After completing this course, the student will have
- knowledge of important network algorithms
- knowledge of important algorithmic techniques and concepts
- ability to model problems from applications as an (algorithmic) network problem
- ability to apply algorithmic techniques, to solve algorithmic network problems
- ability to prove correctness of a network algorithm
- ability to formulate graph and network algorithms
- ability to analyze the running time of network algorithms
There are a number (approximately 6) exercise sets, and two exams.
The exercise sets count for 30 percent of the end note, and the two exams each for 35 percent.
The exercises sets will be peer-reviewed in class during a session in which the teachers will explain the solutions of the exercises.
In order to pass the course, you need:
- an average grade of at least 5.5 (computation of the average is explained at the course website).
- at least an average grade of 6.0 on the exercises.
- an average of at least 5.0 for the exams.
A repair test requires at least a 4 for the original test.
We expect basic mathematic and algorithmic skills and knowledge.
Besides the basics, we also expect the students to be familiar with basic algorithmic paradigms and the theory of NP-completeness.
This is taught in courses such as INFOAL Algorithmiek (bachelor level 3), or INFOMADS Algorithms for decision support (master).
If you have not taken these courses (or any other equivalent course) it may be hard to keep up with the pace of the course.

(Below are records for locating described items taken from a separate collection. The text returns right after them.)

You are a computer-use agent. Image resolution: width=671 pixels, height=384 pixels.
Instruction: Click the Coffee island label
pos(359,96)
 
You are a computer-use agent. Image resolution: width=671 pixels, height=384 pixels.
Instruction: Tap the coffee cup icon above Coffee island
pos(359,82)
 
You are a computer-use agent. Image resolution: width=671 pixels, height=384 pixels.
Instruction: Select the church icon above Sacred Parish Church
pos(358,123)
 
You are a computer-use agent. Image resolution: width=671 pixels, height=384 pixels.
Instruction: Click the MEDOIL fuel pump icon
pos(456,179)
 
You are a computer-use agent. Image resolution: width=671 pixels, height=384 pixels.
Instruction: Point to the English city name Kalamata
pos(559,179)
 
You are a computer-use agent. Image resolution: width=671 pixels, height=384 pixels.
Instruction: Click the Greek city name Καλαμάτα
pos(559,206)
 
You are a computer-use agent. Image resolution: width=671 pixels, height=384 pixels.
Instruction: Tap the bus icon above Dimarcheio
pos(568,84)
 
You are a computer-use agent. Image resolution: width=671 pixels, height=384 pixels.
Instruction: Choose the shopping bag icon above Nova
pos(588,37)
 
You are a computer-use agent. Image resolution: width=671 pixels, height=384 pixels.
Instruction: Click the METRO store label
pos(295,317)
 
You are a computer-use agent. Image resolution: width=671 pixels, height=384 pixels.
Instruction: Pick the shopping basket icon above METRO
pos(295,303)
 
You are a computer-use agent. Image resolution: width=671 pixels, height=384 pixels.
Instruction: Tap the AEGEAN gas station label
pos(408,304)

Contact the course coordinator if you’re in doubt
In this course a number of advanced techniques for efficient algorithm design are studied, often at the hand of problems from networks and graphs.|
Networks and graphs are often used as a basic model, both to model practical application, and as a theoretical object to study and design algorithms for.
Typical examples of networks are networks of roads, electronic networks, social networks.
In other applications, the graph model may be less obvious, but appears to be very useful, like for scheduling problems.
In this course, the translation of problem to network model is treated, and algorithmic problems and their solutions on networks and graphs are looked into.
This is done in two parts: the first part is on important fundamental graph algorithms with both practical and theoretical implications, namely maximum flow/minimum cut, minimum cost flows, (stable) matchings, Euler tours, planar graphs).
The second part focuses on getting familiar with a broader range of fields of algorithmic study involving graphs (fixed parameter tractability, exact exponential-time algorithms, probabilistic/randomized algorithms, tree width, approximation algorithms and complexity theory).